— WHAT THE TASK ASKS —
Starting with the line that mentions "ασφάλεια στο διαδίκτυο (673, 1271)", repeat each line verbatim until the entries end, both ends included.

------ INFORMATION SHOWN

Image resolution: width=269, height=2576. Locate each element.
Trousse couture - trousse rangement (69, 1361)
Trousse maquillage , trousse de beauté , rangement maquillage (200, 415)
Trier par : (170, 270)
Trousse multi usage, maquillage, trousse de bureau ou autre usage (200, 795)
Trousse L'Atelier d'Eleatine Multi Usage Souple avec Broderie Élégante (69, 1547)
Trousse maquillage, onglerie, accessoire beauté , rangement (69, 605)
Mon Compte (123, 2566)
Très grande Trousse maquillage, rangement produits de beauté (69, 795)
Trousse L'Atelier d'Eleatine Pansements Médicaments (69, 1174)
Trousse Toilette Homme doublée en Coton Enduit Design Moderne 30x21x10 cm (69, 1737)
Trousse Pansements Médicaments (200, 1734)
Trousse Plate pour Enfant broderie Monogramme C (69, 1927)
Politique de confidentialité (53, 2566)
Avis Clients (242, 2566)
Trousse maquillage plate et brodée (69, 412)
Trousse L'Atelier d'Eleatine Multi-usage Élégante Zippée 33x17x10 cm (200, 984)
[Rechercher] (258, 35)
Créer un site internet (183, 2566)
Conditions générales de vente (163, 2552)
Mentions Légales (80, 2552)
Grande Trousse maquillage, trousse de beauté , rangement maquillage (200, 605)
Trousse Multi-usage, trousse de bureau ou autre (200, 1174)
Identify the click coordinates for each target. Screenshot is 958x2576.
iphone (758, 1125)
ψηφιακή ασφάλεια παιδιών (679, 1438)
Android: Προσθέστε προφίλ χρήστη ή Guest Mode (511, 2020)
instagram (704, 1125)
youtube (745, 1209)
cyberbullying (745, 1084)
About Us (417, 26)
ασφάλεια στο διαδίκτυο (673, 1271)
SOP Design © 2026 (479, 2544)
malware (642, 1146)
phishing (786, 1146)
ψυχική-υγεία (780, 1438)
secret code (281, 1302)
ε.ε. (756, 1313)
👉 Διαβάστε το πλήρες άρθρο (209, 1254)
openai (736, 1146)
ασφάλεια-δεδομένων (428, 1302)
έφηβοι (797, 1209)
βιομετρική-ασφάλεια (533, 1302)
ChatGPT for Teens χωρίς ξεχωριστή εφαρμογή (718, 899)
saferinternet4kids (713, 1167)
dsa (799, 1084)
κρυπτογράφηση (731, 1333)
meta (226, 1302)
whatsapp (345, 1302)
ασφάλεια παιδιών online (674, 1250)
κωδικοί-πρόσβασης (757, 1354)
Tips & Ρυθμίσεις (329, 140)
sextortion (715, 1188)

------------

— PROBLEM SOLUTION —
ασφάλεια στο διαδίκτυο (673, 1271)
SOP Design © 2026 (479, 2544)
malware (642, 1146)
phishing (786, 1146)
ψυχική-υγεία (780, 1438)
secret code (281, 1302)
ε.ε. (756, 1313)
👉 Διαβάστε το πλήρες άρθρο (209, 1254)
openai (736, 1146)
ασφάλεια-δεδομένων (428, 1302)
έφηβοι (797, 1209)
βιομετρική-ασφάλεια (533, 1302)
ChatGPT for Teens χωρίς ξεχωριστή εφαρμογή (718, 899)
saferinternet4kids (713, 1167)
dsa (799, 1084)
κρυπτογράφηση (731, 1333)
meta (226, 1302)
whatsapp (345, 1302)
ασφάλεια παιδιών online (674, 1250)
κωδικοί-πρόσβασης (757, 1354)
Tips & Ρυθμίσεις (329, 140)
sextortion (715, 1188)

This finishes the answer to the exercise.